Scope and Implications of Coverage
As a starting point, in-house counsel should work closely with their risk management colleagues to understand the full scope of their company’s existing insurance policies. This includes knowing what policies the company has in place; what coverage and exclusions to coverage those policies provide; and, importantly, what the notice provisions require. This baseline level of fluency is critical for in-house counsel both to advise business partners on the potential for coverage and to have a fulsome discussion on the risks and benefits of asserting a claim.
In-house counsel should also be expansive in analyzing how those existing policies might provide coverage. Coverage may arise under a variety of policy forms that do not expressly reference the type of litigation at issue. This includes commercial general liability (CGL) policies, directors’ and officers’ (D&O) policies, and errors and omissions (E&O) policies. For example, CGL policies can provide coverage if the corporation is accused of infringing upon another’s copyright or trade dress through its advertising. D&O policies can also provide coverage in certain circumstances for claims based on unfair trade practices, as long as a director or officer is named.
Impact of Case Law on Policy Language
Moreover, in-house counsel should consider how developments in case law can impact the interpretation of policy language. They can do this by keeping abreast of key case law developments in insurance coverage litigation and reviewing their existing policies. Likewise, while exceptions to policies have become broader in the last few decades, older policies with less comprehensive language can often still provide coverage in the event that the litigation is based on allegations of historic wrongdoing. Consulting with knowledgeable insurance coverage counsel to assess what opportunities exist is often well worth the cost when evaluating the potential for coverage.

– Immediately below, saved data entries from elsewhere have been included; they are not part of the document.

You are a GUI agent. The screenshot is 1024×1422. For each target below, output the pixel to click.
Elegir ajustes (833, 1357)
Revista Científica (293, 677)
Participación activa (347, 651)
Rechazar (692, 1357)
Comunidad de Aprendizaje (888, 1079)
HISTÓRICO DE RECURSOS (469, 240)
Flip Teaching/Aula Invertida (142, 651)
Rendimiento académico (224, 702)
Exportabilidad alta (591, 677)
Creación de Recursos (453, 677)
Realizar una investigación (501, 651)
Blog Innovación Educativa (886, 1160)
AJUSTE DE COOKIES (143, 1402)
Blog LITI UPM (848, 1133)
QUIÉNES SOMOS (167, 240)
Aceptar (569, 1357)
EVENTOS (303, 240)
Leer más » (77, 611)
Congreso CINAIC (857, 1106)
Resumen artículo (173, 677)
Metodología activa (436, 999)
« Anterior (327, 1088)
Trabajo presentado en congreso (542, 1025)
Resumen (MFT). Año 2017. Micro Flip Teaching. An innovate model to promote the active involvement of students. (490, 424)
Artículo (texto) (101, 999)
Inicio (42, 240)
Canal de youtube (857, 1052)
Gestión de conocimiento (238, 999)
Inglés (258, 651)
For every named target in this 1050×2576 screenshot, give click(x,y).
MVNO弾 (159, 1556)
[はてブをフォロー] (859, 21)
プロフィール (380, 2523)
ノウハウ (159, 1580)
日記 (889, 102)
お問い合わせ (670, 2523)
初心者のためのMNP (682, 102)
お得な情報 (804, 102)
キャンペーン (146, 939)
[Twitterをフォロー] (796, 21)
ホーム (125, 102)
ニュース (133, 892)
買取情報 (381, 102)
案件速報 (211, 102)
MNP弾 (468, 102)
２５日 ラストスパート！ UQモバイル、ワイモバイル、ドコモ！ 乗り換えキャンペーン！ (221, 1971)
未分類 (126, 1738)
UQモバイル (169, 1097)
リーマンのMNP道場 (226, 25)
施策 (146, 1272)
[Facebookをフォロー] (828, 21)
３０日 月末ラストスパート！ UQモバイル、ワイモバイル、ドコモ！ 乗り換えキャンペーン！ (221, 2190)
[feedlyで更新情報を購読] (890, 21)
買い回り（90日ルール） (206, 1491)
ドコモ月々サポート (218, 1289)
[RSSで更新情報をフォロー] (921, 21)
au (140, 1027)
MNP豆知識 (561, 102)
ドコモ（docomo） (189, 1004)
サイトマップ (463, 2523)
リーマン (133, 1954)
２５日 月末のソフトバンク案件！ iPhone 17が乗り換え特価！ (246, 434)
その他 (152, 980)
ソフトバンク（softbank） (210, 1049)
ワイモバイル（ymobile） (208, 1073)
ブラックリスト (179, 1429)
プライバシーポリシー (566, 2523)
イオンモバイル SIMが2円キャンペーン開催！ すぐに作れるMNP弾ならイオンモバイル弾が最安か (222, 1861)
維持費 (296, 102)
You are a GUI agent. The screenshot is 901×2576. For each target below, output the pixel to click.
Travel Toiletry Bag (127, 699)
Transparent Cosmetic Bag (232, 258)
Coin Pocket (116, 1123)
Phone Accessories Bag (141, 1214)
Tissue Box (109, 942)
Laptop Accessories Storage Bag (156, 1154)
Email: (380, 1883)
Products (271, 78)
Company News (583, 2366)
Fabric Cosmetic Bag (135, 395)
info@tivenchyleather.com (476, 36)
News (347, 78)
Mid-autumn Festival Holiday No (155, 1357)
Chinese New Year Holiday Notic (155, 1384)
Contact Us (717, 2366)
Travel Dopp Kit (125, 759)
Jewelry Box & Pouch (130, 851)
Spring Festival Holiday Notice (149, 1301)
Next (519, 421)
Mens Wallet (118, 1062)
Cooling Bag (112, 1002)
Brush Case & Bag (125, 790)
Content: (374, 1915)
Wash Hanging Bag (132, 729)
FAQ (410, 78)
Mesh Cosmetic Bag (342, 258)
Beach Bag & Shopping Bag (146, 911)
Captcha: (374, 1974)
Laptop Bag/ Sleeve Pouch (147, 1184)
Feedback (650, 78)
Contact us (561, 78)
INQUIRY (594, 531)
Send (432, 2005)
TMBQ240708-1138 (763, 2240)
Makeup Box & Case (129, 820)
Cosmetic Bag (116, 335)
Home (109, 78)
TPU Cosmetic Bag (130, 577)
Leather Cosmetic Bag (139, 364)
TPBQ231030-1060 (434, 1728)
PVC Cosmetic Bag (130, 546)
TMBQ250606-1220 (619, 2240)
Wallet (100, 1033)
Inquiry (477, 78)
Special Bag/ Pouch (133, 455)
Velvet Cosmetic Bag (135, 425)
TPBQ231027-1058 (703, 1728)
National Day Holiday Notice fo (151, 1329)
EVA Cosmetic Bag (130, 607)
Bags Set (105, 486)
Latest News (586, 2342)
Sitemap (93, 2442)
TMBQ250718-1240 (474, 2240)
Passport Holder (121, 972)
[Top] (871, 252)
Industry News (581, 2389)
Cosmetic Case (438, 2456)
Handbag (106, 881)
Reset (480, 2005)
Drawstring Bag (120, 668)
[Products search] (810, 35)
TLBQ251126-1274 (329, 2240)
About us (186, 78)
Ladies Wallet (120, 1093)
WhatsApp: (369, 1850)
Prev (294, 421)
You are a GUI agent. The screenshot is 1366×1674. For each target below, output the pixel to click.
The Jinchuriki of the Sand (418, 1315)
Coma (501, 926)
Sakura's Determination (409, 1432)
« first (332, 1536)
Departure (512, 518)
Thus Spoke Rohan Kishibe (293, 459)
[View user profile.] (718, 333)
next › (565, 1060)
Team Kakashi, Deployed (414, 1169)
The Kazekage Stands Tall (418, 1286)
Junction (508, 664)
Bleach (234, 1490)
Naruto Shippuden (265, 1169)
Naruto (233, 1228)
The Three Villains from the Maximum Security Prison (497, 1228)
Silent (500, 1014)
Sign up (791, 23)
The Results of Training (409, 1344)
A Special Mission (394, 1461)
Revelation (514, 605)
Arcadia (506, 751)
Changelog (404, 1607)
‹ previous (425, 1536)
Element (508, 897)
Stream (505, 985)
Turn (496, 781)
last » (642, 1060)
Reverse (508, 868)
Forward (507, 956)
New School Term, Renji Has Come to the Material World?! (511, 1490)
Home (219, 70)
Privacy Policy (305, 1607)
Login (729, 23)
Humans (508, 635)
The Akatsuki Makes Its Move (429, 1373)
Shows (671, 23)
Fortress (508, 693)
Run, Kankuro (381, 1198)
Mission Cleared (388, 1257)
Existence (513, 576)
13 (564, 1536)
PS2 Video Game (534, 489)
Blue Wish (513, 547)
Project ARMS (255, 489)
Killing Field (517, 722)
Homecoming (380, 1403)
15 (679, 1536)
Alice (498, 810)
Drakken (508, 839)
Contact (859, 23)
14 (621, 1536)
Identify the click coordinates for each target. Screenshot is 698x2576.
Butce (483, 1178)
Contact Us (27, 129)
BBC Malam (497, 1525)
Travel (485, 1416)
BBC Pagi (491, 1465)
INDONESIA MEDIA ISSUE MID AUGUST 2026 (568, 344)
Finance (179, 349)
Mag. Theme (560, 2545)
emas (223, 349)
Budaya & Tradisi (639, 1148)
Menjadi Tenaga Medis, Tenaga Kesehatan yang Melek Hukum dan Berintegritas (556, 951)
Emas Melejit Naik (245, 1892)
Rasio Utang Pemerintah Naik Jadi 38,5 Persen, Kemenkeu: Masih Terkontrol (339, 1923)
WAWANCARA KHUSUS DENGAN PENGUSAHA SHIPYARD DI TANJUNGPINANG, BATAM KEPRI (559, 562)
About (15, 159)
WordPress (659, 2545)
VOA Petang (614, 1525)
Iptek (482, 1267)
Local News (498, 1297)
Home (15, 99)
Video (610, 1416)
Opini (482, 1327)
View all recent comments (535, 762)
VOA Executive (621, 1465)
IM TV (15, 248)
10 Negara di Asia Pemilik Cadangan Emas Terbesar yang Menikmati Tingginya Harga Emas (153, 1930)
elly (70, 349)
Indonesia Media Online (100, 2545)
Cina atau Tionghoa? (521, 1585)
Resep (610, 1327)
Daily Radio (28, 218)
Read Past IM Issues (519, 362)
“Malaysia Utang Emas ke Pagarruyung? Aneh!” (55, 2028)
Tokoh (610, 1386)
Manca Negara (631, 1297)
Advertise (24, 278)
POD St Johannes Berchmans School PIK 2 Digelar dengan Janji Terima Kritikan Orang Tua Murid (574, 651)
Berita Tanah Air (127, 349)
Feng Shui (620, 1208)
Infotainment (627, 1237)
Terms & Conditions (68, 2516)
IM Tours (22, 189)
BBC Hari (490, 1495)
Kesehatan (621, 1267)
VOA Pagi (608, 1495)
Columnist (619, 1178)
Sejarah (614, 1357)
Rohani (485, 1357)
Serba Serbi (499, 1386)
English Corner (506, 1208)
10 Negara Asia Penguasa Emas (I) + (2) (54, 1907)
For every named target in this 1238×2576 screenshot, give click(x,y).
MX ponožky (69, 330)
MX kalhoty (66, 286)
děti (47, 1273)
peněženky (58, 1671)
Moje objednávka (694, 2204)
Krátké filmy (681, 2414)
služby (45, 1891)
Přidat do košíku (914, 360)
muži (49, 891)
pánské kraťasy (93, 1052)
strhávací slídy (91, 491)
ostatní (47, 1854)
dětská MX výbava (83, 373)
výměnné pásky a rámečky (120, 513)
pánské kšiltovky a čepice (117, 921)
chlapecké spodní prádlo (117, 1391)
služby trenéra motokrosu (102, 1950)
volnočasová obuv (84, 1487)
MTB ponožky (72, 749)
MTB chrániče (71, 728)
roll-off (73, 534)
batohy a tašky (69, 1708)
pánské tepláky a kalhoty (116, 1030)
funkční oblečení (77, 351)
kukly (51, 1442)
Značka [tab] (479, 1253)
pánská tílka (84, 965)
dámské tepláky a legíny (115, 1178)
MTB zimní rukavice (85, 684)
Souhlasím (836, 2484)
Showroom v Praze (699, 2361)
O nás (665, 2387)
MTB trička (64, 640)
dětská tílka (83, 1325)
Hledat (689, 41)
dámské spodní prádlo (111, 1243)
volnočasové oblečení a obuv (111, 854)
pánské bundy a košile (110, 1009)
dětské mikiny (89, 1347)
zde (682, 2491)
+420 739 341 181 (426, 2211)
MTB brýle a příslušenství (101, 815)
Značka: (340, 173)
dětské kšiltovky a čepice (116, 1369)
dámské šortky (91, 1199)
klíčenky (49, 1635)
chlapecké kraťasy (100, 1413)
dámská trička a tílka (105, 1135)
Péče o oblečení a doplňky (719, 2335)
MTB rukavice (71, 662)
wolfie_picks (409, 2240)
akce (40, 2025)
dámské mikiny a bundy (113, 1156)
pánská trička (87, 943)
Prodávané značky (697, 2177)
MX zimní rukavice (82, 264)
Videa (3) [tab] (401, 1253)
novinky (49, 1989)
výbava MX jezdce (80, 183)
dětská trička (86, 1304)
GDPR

Specialty Insurance Policies
Finally, in-house counsel and risk managers should consider obtaining specialty insurance policies to provide coverage for specific litigation risks. This analysis should start by analyzing the enterprise-wide litigation risks and then assessing the costs and benefits of obtaining additional coverage. While the cost of premiums versus the potential cost of defense and underlying liabilities is central to this analysis, in-house counsel should consider other issues, such as whether the policy will require the corporation to cede control of its defense or instead will only require the insurer to approve the choice of counsel.
In the context of intellectual property litigation, corporations can obtain specific intellectual property policies that provide coverage for lawsuits alleging patent, copyright, and trademark infringement—including defense costs, which are often significant in such cases. Media policies, which are a form of E&O coverage covering alleged injuries to competitors, should also be considered. These policies typically encompass express coverage on a broader range of intellectual property torts than the traditional CGL policies, such as unfair competition, as well as reputation damage such as libel, slander, and disparagement.
For antitrust litigation, both E&O and D&O policies can provide written antitrust coverage with both sublimits and finite policy limits. Often, such policies will only offer policy limits below $1 million in coverage solely for defense fees and do not provide indemnity. This coverage mirrors wage and hour policies offered in challenging forums like California. As the defense fee limits are offered only on a self-liquidating basis, with defense fees exhausting policy benefits, savvy corporate counsel can negotiate the retention of their chosen outside counsel. This retention can often be negotiated at the time of policy acquisition at rates far higher than the insurer’s later “appointed counsel” might charge. This retention ensures continuity, strategic alignment, and the preservation of ongoing relationships that corporate counsel would not find disruptive should antitrust claims be brought.
Takeaways
The key takeaways for in-house counsel: (1) know your coverage, (2) be creative and don’t leave coverage on the table, and (3) plan for future litigation by analyzing enterprise-wide risks and weighing the pros and cons of obtaining specialty coverage to insure against these risks.